Garneau a refusé une demande d’entrevue sur le livre.
Le bureau de Trudeau n’a pas répondu à une demande de commentaires sur son contenu.
L’ancien astronaute n’est pas le premier ancien ministre du cabinet Trudeau à rédiger des mémoires qui fustigent le premier ministre. En 2023, l’ancien ministre des Finances Bill Morneau a publié ses propres mémoires, dans lesquels il critiquait Trudeau pour avoir pris des décisions majoritairement unilatérales et pour avoir fait passer la politique avant les politiques.
Tous deux décrivent une concentration du pouvoir au sein du cabinet du premier ministre qui ne s’est pas améliorée malgré les promesses de décentralisation faites par Trudeau lors de son arrivée au pouvoir en 2015.
Garneau écrit que lorsqu’il était responsable des transports, Trudeau ne semblait pas s’intéresser beaucoup à ce dossier. Lorsqu’il est passé aux affaires étrangères, il espérait que le premier ministre serait davantage intéressé à solliciter son avis sur les différents dossiers.
Mais, dit Garneau, il ne l’a pas fait.
Il écrit que Trudeau ne l’a contacté qu’une seule fois pour lui donner des conseils, lors d’une réunion avec l’ambassadeur de l’époque en Chine, Dominic Barton, dans le cadre d’une discussion sur la situation difficile des deux Michael.

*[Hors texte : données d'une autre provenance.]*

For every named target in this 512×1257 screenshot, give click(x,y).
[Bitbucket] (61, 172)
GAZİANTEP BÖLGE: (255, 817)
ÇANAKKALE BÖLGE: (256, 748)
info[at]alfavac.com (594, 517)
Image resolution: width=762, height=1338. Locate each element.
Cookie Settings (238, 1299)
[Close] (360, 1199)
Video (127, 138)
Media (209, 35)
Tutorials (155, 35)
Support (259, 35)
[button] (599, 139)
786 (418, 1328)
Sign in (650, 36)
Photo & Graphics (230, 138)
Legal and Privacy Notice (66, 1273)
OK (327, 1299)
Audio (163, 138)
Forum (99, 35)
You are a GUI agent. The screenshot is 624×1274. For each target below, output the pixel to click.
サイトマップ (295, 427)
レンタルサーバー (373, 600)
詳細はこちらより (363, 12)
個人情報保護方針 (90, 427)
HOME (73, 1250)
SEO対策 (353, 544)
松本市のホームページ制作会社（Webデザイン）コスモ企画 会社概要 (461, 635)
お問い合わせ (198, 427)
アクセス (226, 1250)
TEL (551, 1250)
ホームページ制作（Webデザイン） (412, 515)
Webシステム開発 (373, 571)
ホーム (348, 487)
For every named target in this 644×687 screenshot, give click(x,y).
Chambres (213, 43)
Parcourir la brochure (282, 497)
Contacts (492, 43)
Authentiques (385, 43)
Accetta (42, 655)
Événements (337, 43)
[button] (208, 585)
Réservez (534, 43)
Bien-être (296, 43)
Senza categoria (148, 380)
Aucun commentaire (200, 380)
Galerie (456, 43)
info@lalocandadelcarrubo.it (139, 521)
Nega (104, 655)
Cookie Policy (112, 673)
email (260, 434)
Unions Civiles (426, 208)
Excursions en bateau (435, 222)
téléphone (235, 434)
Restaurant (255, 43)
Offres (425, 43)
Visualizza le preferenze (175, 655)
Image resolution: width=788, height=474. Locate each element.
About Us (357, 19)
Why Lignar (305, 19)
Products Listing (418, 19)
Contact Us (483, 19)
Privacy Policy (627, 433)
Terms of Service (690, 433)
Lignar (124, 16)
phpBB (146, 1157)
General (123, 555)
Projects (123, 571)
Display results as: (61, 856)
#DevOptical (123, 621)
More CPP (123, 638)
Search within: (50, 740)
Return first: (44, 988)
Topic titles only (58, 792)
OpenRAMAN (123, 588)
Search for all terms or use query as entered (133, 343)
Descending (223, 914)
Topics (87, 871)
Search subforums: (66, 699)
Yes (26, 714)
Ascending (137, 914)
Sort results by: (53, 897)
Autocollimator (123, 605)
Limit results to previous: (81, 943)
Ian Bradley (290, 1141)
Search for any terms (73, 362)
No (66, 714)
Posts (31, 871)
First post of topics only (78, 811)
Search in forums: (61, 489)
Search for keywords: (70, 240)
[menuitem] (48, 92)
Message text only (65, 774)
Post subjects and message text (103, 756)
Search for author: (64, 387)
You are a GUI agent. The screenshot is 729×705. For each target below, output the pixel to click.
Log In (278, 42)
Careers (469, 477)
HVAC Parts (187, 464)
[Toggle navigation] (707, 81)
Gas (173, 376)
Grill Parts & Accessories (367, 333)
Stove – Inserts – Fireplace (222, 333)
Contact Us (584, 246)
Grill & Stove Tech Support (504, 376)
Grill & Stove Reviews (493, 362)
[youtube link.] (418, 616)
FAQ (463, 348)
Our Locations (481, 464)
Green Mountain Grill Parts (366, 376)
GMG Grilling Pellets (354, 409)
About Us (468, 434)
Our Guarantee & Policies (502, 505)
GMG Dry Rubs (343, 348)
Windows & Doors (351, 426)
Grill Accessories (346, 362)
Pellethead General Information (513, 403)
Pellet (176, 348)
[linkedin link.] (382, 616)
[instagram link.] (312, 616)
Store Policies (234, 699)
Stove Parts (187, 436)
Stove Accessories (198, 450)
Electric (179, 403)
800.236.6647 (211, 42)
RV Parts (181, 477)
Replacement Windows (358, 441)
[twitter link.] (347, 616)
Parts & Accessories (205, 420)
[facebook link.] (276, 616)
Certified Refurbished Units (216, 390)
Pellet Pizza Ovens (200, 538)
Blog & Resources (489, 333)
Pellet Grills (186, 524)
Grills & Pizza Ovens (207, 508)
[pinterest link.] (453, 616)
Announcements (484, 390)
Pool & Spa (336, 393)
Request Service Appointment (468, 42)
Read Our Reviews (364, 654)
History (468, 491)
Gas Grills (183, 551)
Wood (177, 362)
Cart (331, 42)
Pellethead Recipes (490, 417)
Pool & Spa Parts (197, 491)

« L’éloignement du premier ministre m’a amené à conclure qu’il ne considérait pas mes conseils suffisamment utiles pour vouloir m’entendre directement, se fiant plutôt à son personnel », raconte Garneau.
« J’ai trouvé cela pour le moins décevant. On s’attendait à ce que la communication entre lui et moi se fasse via le cabinet du Premier ministre, et par conséquent, je n’ai jamais su quelles informations, le cas échéant, lui parvenaient. »
Selon Garneau, le gouvernement Trudeau est globalement trop réactif et mal préparé.
« Il ne suffit pas de prêter attention seulement quand un problème surgit, ce dont ce gouvernement a pris l’habitude », écrit-il.
Garneau affirme que le fait que le Canada ait eu tant de ministres des Affaires étrangères différents a miné sa crédibilité dans ce rôle et a donné l’impression que Trudeau et le Canada n’accordent pas de valeur ni de priorité à ce dossier.
Garneau était le quatrième des cinq personnes qui ont dirigé la politique étrangère canadienne au cours des huit ans et demi que Trudeau a passés au poste de premier ministre.
« Nos alliés pouvaient logiquement se demander si le Canada accordait suffisamment d’importance à ce portefeuille, et ils l’ont fait », écrit Garneau.
Lors de chacun de ses premiers appels avec ses homologues, il dit qu’on lui a dit qu’ils espéraient qu’il resterait plus longtemps que ses prédécesseurs, ce qu’il décrit comme « un message pas si subtil ».
Ça n’a pas eu lieu.
Garneau n’a duré que neuf mois, le plus court des cinq mois.
Chrystia Freeland, la deuxième à être nommée à ce poste, a occupé ce poste pendant près de trois ans, et Mélanie Joly, l’actuelle ministre des Affaires étrangères, en est à ses 33 mois à ce poste.
Stéphane Dion fut le premier à occuper ce poste pendant 18 mois, et François-Philippe Champagne, qui fut le troisième ministre des Affaires étrangères, resta en place pendant 14 mois.